Des boulots à 70 km…

J’ai fini mes études, bac + 5. Nous nous sommes installés à la campagne juste après notre mariage, c’est lui qui en avait envie, j’ai suivi sans trop me poser de questions. Et puis il m’a fallu trouver du travail, mais le travail, c’est pas à la campagne, faut aller à la ville. Et pour aller à la ville, faut une voiture. J’ai trouvé une vieille Dauphine pas trop nase, mais vieille et mal suspendue (qu’est-ce qu’on en a à foutre de la suspension quand on a 25 ans !). Et puis une vacation de psychologue à Nantes, c’est à dire une journée par semaine, à 60 km de chez moi. Comme ce n’était pas assez et qu’il n’y a rien d’autre à Nantes, j’ai trouvé un temps partiel dans un ImPRO à la Roche/Yon, soit deux jours par semaine, à 70 km de chez moi. Pour trouver une maison avec un minimun de confort, ça n’a pas été facile car en Vendée, pas loin de la mer, il n’y a que des locations d’été sans chauffage. On a fini par dégotter une maison avec air pulsé, mais on a toujours froid, on ne peut pas se coller les fesses sur une source de chaleur. Et c’est cher à chauffer. Je suis enceinte, j’ai dit au bébé : accroche-toi bien, les routes sont pas terribles, mais après, on va se marrer ensemble. Il n’y a rien dans le coin, la première maternité est à Nantes, 60 bornes donc, et mon mari travaille la nuit, dans une discothèque. Donc,  le jour J, ou la nuit N plutôt, je me suis démerdée, je suis allée à la gendarmerie vers minuit, j’ai crié devant pour que quelqu’un se réveille, ils ont appelé un taxi et voilà. Le bébé est né, tout va bien.

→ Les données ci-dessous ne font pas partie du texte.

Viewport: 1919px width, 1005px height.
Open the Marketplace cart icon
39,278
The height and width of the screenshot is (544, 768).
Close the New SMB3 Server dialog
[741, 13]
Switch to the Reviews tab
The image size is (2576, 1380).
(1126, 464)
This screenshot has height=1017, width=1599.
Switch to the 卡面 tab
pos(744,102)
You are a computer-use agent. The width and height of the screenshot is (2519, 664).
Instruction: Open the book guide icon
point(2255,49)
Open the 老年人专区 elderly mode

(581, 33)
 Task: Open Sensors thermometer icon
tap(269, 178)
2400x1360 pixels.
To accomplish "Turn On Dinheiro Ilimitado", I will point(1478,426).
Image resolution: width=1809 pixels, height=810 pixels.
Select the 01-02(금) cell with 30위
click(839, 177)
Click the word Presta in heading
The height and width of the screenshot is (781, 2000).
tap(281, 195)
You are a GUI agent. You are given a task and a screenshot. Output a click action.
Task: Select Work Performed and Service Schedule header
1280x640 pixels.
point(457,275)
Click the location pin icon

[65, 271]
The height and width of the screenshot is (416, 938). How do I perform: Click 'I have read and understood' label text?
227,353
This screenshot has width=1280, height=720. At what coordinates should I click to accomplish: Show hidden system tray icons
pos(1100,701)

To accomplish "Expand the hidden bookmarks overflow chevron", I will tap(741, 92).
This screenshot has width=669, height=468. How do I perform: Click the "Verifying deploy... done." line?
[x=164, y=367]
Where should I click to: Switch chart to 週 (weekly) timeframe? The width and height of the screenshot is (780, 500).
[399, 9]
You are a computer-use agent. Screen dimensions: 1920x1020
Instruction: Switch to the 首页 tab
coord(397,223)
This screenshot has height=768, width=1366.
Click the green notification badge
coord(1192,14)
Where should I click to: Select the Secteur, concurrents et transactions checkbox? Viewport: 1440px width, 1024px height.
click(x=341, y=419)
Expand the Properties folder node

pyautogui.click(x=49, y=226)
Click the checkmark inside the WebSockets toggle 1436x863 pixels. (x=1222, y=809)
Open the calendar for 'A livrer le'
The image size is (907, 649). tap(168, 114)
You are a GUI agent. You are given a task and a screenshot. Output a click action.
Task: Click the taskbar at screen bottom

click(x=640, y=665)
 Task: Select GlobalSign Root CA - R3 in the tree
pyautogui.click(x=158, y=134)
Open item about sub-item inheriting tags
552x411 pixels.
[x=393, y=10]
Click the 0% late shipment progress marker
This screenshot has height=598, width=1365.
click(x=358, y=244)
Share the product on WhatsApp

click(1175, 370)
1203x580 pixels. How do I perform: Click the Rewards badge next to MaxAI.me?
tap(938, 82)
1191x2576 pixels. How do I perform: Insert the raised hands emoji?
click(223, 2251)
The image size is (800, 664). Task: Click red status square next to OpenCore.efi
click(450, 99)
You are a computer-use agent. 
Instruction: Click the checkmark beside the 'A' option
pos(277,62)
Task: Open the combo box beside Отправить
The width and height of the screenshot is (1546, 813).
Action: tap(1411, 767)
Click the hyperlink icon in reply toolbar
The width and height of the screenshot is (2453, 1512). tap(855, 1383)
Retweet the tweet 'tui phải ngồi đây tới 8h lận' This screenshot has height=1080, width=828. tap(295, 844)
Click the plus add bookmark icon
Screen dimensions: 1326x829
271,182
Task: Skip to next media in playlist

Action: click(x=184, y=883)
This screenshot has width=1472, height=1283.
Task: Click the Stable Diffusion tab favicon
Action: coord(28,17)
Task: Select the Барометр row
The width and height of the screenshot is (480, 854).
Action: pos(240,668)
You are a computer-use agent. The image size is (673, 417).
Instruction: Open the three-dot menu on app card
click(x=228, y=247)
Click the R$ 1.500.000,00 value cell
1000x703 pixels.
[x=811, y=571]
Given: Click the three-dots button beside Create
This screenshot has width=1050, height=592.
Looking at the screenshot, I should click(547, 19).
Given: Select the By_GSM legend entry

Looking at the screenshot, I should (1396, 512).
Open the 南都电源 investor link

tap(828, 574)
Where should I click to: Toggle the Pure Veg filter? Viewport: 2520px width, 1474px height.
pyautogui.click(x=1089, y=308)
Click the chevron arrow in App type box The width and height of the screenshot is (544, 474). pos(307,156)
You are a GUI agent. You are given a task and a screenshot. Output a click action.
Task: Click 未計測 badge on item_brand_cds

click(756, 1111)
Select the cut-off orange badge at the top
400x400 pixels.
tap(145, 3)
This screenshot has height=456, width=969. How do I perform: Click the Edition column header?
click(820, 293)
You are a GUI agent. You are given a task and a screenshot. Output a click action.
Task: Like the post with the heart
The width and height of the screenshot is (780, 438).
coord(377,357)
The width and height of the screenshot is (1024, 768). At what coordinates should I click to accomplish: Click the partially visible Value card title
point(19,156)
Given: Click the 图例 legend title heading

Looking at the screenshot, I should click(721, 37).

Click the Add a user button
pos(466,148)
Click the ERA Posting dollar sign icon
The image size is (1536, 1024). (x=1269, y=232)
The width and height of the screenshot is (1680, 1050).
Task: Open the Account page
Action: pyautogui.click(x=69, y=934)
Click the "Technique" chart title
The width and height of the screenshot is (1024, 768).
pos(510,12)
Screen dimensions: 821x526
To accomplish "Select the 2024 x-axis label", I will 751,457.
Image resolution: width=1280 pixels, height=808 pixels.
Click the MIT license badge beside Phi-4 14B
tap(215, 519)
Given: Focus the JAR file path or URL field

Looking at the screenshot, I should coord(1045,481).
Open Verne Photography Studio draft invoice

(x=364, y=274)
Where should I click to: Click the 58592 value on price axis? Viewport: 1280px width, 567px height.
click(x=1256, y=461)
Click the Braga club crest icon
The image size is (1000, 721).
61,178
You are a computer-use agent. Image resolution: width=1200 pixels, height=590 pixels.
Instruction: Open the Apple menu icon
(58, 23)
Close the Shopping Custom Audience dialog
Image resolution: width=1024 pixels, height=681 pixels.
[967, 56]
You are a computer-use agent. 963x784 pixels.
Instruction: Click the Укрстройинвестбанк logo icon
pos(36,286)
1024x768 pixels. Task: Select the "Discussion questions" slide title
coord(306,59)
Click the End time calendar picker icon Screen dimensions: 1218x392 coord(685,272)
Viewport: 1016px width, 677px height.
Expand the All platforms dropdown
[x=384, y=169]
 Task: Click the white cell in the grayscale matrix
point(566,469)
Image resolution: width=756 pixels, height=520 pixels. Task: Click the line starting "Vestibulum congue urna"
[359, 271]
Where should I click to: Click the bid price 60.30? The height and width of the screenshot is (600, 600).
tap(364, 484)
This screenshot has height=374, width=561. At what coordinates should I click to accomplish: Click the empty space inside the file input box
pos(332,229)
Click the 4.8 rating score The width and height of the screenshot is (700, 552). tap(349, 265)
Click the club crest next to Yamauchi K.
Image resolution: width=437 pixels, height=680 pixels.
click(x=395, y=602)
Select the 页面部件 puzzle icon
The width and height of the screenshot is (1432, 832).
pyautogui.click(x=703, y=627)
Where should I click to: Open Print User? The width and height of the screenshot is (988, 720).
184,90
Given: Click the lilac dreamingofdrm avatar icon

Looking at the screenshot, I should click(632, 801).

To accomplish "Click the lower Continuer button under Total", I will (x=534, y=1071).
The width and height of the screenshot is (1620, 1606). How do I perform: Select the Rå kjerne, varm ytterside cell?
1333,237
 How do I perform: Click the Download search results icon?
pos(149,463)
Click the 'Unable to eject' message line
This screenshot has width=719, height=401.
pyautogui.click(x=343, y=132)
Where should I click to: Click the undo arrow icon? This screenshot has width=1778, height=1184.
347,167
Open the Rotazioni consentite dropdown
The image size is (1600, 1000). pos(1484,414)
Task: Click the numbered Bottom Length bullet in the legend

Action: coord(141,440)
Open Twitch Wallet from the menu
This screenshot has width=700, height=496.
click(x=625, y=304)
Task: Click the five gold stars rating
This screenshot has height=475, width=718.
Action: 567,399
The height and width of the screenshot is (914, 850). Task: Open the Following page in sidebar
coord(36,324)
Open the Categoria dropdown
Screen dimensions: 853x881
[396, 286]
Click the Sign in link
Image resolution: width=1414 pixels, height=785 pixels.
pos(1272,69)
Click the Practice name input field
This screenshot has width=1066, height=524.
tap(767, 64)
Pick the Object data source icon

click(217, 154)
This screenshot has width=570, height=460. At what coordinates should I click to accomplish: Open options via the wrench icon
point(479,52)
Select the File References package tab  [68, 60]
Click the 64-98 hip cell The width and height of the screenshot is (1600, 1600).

Ceci se passait au début des années 70. je viens de lire un article sur Libé racontant la vie de ménages urbains modestes (c’est pas que nous étions réellement modestes, mais on avait besoin de mon travail) qui s’installent à la campagne pour vivre mieux et ça ne marche pas. J’ai tendance à penser que je vivais plutôt bien mais c’est vrai qu’il y avait moins de circulation sur les routes, moins de luxe étalé dans les journaux, moins de frustration par rapport à ce qu’on pouvait espérer. Mes parents et mes soeurs n’appelaient presque jamais de Paris parce que ça coutait cher, on fabriquait des habits de bébés multicolores et des tapis-touff.  On avait quatre poules qui nous fabriquaient des oeufs.
On n’aurait jamais imaginé qu’une vie comme la nôtre pût être considérée, un jour lointain, comme précaire, et qu’une telle absence de communication deviendrait un handicap socio-professionnel. Ceux qui vivent comme ça aujourd’hui, je les plains de tout coeur, réellement. On est tellement facilement ringard, nase ou nul à chier quand on n’a pas « tout » qu’il faut être très fort pour pour ne pas en être affecté.